How teenage girls communicate – from the Sisterhood

Great initiative by my old colleagues at Euro RSCG PR Worldwide in NYC, they’ve created the Sisterhood – a forum for teen girls and marketers to exchange insights about what teen girls really want.

 have to say I agree with pretty much everything in the below ‘Manifesto’ on how teen girls communicate. Seems to be the same pretty much in all Western markets, highly intimate, interpersonal connections built around trust and identity creation. I like the insight that teens are using instant messenger as a ‘confidence facade’  – reminds me of a post i wrote about the mobile phone playing the role as a ‘social shield’. Well done Marian, Matt and Karina !

Here’s the Sisterhood manifesto on how teen girls communicate:

You know that image of teenage girls on the Internet 24/7, tweeting, instant messaging and Facebooking their way through every waking moment? Forget it. The average teen is online just 23 minutes a day. And the “so me” notion of social media, the one that says users want to broadcast their lives to the world? Lose that one, too. Teenage girls want to stay in constant contact with friends, but usually just one at a time. They’re way more likely to text or call a confidant than to post an announcement to everyone they know. Communication is one-to-one, and the watchword is intimacy.

Call it The Sisterhood. Important things get said only to important people. That’s not to say teen communication is exclusionary. On the contrary, being part of a group of two or three sisters (biological or otherwise) lets everyone have her say and be heard. Individual identity is not lost, as it in larger groups; it’s amped up.

Teenage girls have been shaped by social media. They’ve never experienced communication in an Internet-less world. Self-taught master-users of social technology, they know how to seamlessly weave social media into their lives. They include what they want and ignore or block what they don’t. When they go online, they know what they’re looking for—friendship, and a space to conduct their social relationships.

Girls can pack an awful lot of social interaction into 23 minutes a day. They surf the Web and use social media with laser-like focus, searching instead of browsing, and actively communicating rather than passively consuming.

How Styles Get Communicated Person-to-Person

Think of teenage girls as birds of prey, soaring high above the field and swooping in to grab exactly what they want, rather than swamp birds that wade through the marsh to find something acceptable. They don’t swarm around every fad or shop indiscriminately.

Longer on time than on money, they set their eyes on the prize and pounce when the moment is right—when they find an item on sale. But their bargain-hunting is eagle-eyed: They won’t compromise on brand, and they can justify paying a high price for a good brand they find at a discount. Plus, they enjoy the thrill of the chase.

When she finds a deal, a teen girl wants to share it—but she’s more interested in tipping off a close friend or two than in broadcasting the information. Just a small fraction use Facebook or instant messaging to spread the news; most text or call a few members of their Sisterhood.

Likewise, girls spend more when they shop in pairs, with a best friend or sister, than in flocks of three or more. It’s a matter of trust: Getting an honest opinion is key. As with communicating, shopping is best done in private, where the Sisterhood can influence decisions.
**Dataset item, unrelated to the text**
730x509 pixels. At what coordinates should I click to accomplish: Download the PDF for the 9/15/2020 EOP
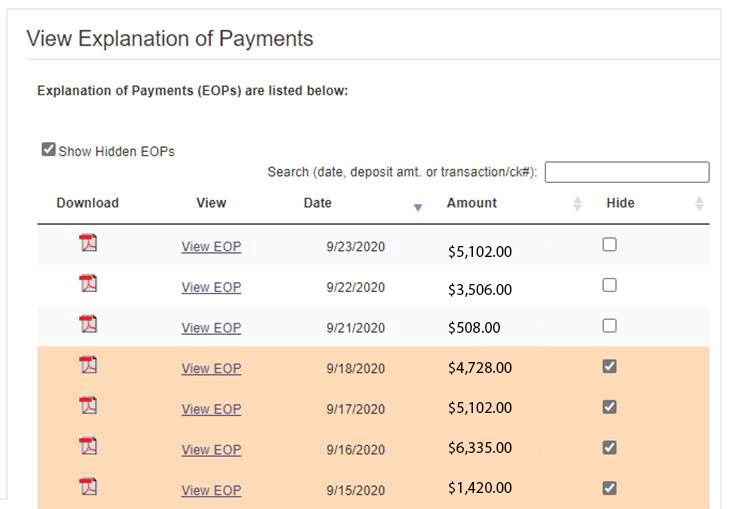tap(88, 487)
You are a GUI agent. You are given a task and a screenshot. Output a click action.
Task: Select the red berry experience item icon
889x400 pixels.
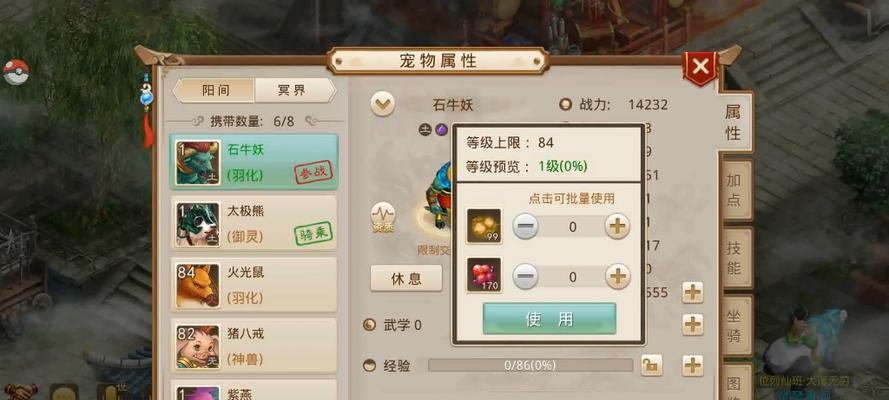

So what is it that they’re deciding to buy? The unique.

Girls live in the creative space of social media: They have their own phones, their own MySpace and Facebook pages; they’ve customized their walls and chosen the intimate groups of friends who get to share their secrets. Everything has their personal stamp. So why would they want the same trendy clothes as everyone else?
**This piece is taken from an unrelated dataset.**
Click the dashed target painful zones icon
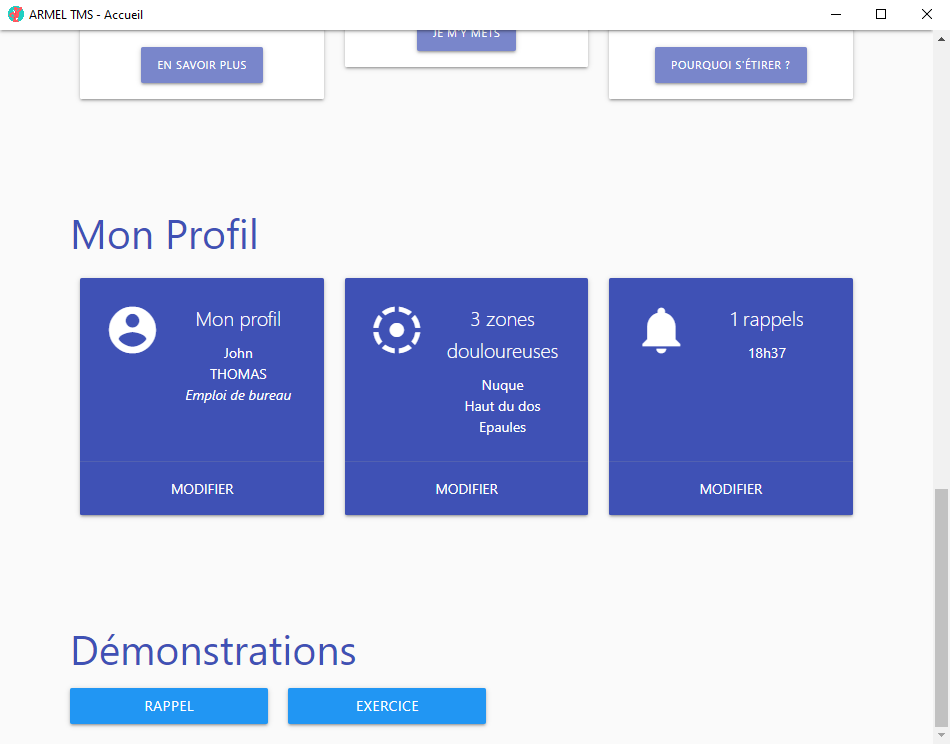(397, 330)
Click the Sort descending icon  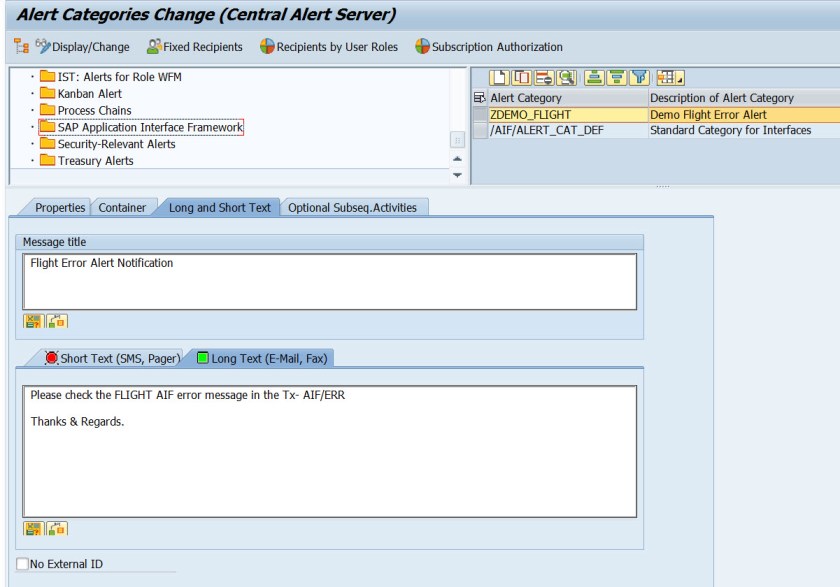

They wouldn’t. Most girls say maintaining a unique personal style is important, about twice as many as those who want to adopt the same looks as their friends. Almost half are influenced by celebrities, but just a quarter want to follow the “cool” girls at school. The ability to modify and personalize fashion is attractive—all the better if it’s as part of a team, with a best friend or sister.
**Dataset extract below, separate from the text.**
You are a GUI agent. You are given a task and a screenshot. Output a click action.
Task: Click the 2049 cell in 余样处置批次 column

Teenage girls inhabit a world where they are empowered by a sense of possession. They have control over media and an unprecedented ability to acquire; they can make so many things their own. It’s no longer about the family landline but their personal cell phone, Facebook page, and WiFi-enabled iPod. They resent the intrusion of advertising into their curated worlds and are quick to share their bad experiences with brands—and here intimacy can go out the window, as most say bad news is worth telling “lots of people.”

As the vanguard of social media users, teen girls demonstrate the centrality of marketing-as-discussion. Girls want to talk about the brands that are important to them—and they want to talk with the brand as they talk about the brand among themselves. But this three-way conversation, or trialogue, happens on a small scale, one that suits their tendency to share and discuss with members of an intimate circle. The inner circle is the inner sanctum.